Camille abrió los brazos. Esa reacción no era más que un mecanismo de defensa habitual ante la violencia de una situación; tras recibir una fuerte impresión, los seres humanos a menudo manifiestan esa brutalidad.

—Mire —prosiguió ella—, sí, eso sí es de ella.

Señalaba el pequeño busto del negro en madera negra y se disponía a explicar la historia, pero renunció a hacerlo. Luego las páginas de novelas.

—Leía mucho. Siempre.

Cuando por fin llega Louis, ya son casi las dos. Comienza por las páginas arrancadas. Mañana en la batalla piensa en mí. Anna Karenina. Hay párrafos subrayados con tinta violeta. Middlemarch, El doctor Zhivago. Louis los ha leído todos. Aurélien, Los Buddenbrook y Sandrine Bontemps les había hablado también de Duras, de sus obras completas, aunque en el montón no haya más que una o dos páginas de El dolor. Louis no establece relaciones entre los títulos, todos están cargados de romanticismo, era de esperar, las muchachas sentimentales y las asesinas en serie son seres de corazón frágil.

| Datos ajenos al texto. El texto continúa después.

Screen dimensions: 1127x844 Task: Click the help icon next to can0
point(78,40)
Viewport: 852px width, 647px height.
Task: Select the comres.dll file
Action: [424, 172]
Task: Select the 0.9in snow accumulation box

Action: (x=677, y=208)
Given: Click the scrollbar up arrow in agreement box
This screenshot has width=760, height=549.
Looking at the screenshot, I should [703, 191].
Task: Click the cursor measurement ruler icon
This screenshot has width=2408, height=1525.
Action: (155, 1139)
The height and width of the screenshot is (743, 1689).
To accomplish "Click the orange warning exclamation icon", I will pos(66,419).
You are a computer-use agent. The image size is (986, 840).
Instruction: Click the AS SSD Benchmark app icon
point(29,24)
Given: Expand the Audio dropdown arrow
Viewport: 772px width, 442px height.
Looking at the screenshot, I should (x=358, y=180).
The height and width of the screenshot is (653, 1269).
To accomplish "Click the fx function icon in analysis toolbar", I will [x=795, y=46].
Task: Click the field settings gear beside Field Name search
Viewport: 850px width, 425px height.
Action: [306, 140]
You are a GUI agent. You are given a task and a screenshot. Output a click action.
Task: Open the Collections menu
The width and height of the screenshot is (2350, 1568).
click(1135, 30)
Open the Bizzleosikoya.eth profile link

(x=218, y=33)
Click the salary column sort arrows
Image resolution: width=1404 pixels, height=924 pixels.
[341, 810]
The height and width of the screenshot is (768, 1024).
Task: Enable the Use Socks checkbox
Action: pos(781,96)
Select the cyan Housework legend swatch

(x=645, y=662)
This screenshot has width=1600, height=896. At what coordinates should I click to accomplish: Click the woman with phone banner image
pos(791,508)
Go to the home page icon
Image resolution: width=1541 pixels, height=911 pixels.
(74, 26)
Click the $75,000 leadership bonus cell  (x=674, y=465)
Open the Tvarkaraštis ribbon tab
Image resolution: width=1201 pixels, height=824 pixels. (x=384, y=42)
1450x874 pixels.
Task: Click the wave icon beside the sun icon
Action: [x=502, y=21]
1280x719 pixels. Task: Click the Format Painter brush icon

Se van a almorzar. Durante la comida, Camille recibe la llamada del amigo de su madre que ha organizado la subasta de esa mañana. No tienen mucho que decirse. Camille le reitera su agradecimiento, no sabe qué hacer, le ofrece dinero discretamente. Se adivina que, al otro lado de la línea, el amigo dice que ya hablarán de eso más tarde, que ante todo lo ha hecho por Maud. Camille calla, acuerdan verse pronto a sabiendas de que no lo harán. Camille cuelga. Doscientos ochenta mil euros. La subasta ha superado todas las expectativas. El autorretrato, una obra menor, se ha vendido por dieciocho mil euros.

Louis no está sorprendido. Conoce el mercado del arte, las cotizaciones, tiene experiencia.

Doscientos ochenta mil. Camille no se hace a la idea. Desearía calcular cuánto supone esa cifra en salarios. Muchos. Eso lo pone de mal humor, tiene la impresión de que le pesan los bolsillos, y de hecho son sus hombros. Se inclina un poco.

—¿He hecho una tontería al venderlo todo?

—No necesariamente —dice Louis, circunspecto.

De todas formas, Camille se lo sigue preguntando.